▸ **TEXTE CITÉ**
########################################

La Saignée, E. Chiron, 1920, 157 p.

Un dessin signé de l’auteur en première de couverture.

Une dédicace : « A mes camarades du 131e R.I. »

Une courte préface, localisée et datée : « Juvincourt-Berry-au-Bac 1917 ».

3) Analyse

Le témoignage de Georges Bonnamy s’apparente à la catégorie des souvenirs de guerre non recensés par J.N. Cru, ni dans Témoins (1929) ni dans Du Témoignage (1930). Les premiers mots de la préface situent tout à fait cet écrit dans un genre testimonial particulier parce que critique : « En écrivant ces pages j’ai voulu surtout rendre hommage au soldat français de la guerre, qui, malgré les fautes de ses dirigeants entraînant pour lui tant de misères évitables, est demeuré contre l’adversité et a su lutter âprement jusqu’à son triomphe. » Souvenirs d’autant plus critiques que Bonnamy met en cause non seulement la conduite de cette offensive par le haut commandement militaire mais épingle également la responsabilité des politiques en évoquant notamment les polémiques « littéraires » qui se déclenchèrent autour de cette offensive avant même la fin du conflit.

Trois moments très différents caractérisent ce témoignage dont la construction est parfois assez déconcertante, alternant des  chapitres de narration événementielle aux chapitres d’analyse ou de remémoration.

La portée de ce témoignage est donc une combinaison complexe alternant à la fois une relation objective de faits guerriers (probablement écrite à partir de carnets) et un discours d’analyse construit a posteriori, déjà fortement empreint d’une forme de pensée représentative de celle de l’ancien combattant.

########################################

Données sur les éléments et leur position dans le texte

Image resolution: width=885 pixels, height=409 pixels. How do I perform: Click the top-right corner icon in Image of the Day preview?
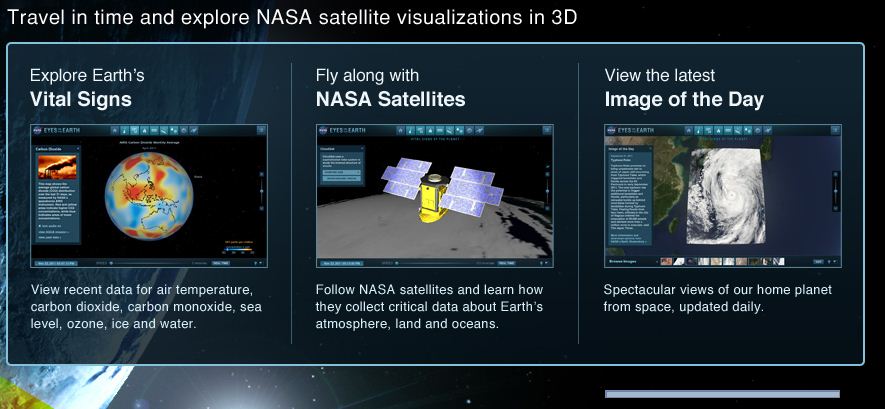pyautogui.click(x=835, y=130)
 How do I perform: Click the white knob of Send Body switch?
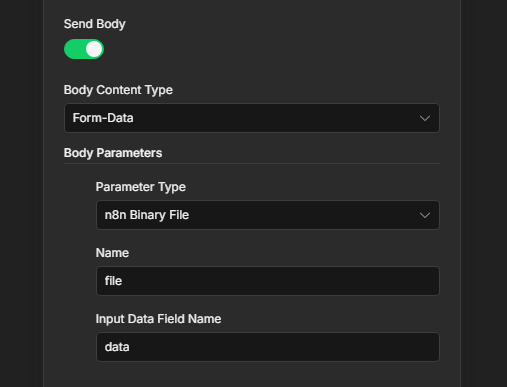(94, 49)
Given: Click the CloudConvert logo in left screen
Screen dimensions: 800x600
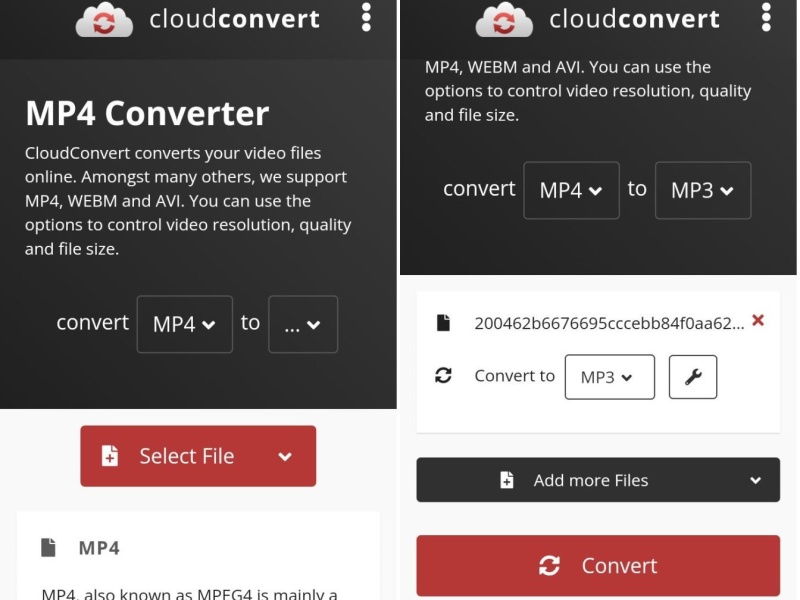Looking at the screenshot, I should (x=105, y=19).
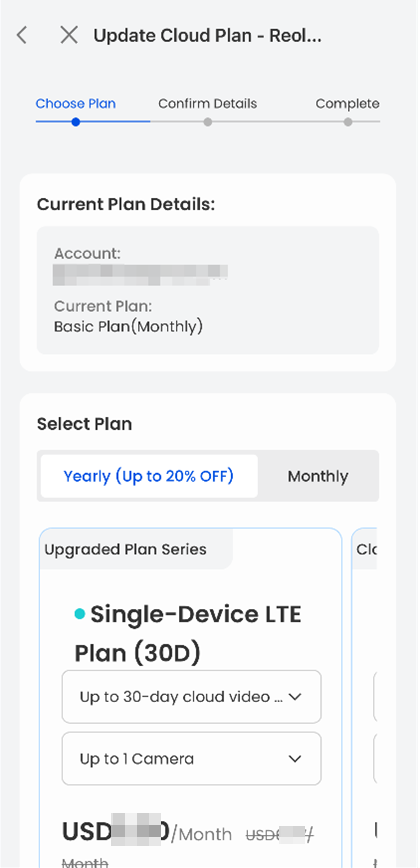420x868 pixels.
Task: Click the Complete progress dot
Action: pyautogui.click(x=348, y=122)
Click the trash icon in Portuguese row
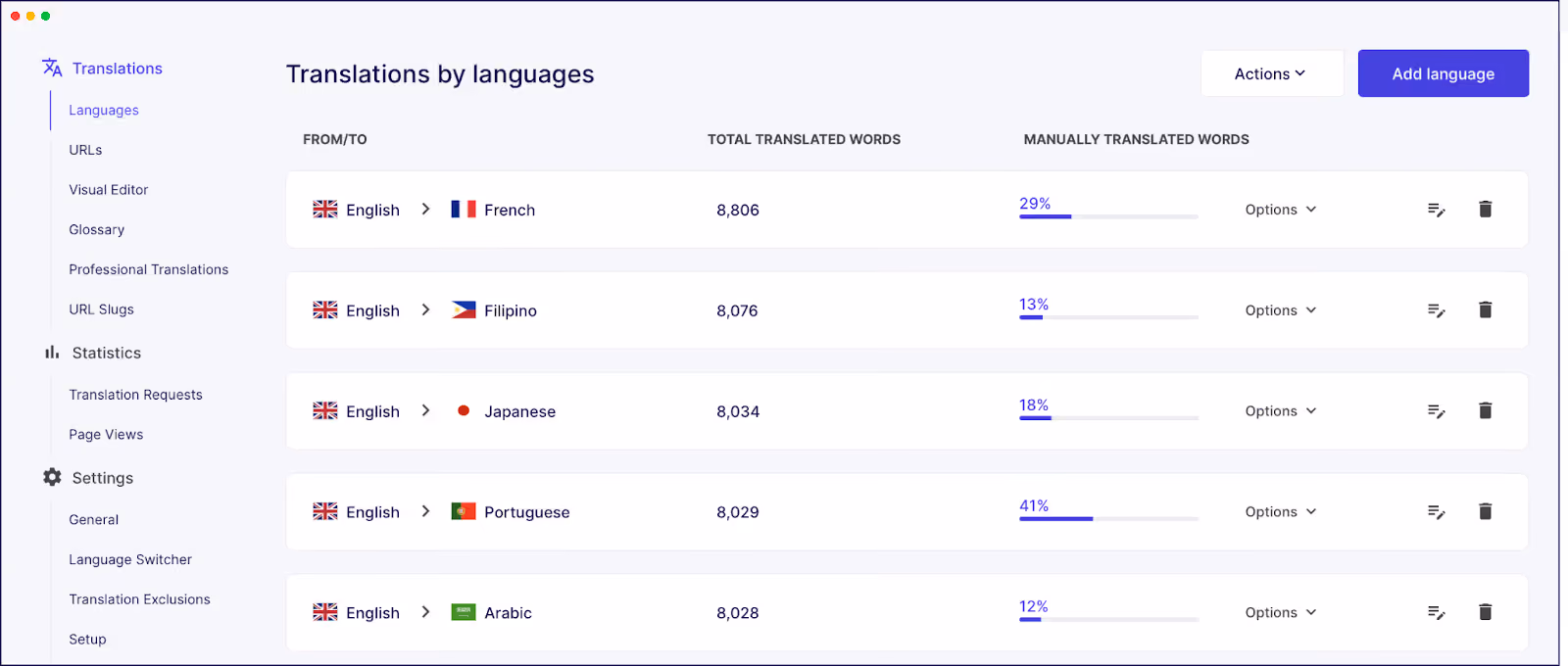Image resolution: width=1568 pixels, height=666 pixels. [1485, 511]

########################################

▸ **CONSIGNE ÉCRITE**
Extrayez le texte cité plus haut en le reproduisant en entier, sans la moindre modification.

▸ **RÉSULTAT OBTENU**
La Saignée, E. Chiron, 1920, 157 p.

Un dessin signé de l’auteur en première de couverture.

Une dédicace : « A mes camarades du 131e R.I. »

Une courte préface, localisée et datée : « Juvincourt-Berry-au-Bac 1917 ».

3) Analyse

Le témoignage de Georges Bonnamy s’apparente à la catégorie des souvenirs de guerre non recensés par J.N. Cru, ni dans Témoins (1929) ni dans Du Témoignage (1930). Les premiers mots de la préface situent tout à fait cet écrit dans un genre testimonial particulier parce que critique : « En écrivant ces pages j’ai voulu surtout rendre hommage au soldat français de la guerre, qui, malgré les fautes de ses dirigeants entraînant pour lui tant de misères évitables, est demeuré contre l’adversité et a su lutter âprement jusqu’à son triomphe. » Souvenirs d’autant plus critiques que Bonnamy met en cause non seulement la conduite de cette offensive par le haut commandement militaire mais épingle également la responsabilité des politiques en évoquant notamment les polémiques « littéraires » qui se déclenchèrent autour de cette offensive avant même la fin du conflit.

Trois moments très différents caractérisent ce témoignage dont la construction est parfois assez déconcertante, alternant des  chapitres de narration événementielle aux chapitres d’analyse ou de remémoration.

La portée de ce témoignage est donc une combinaison complexe alternant à la fois une relation objective de faits guerriers (probablement écrite à partir de carnets) et un discours d’analyse construit a posteriori, déjà fortement empreint d’une forme de pensée représentative de celle de l’ancien combattant.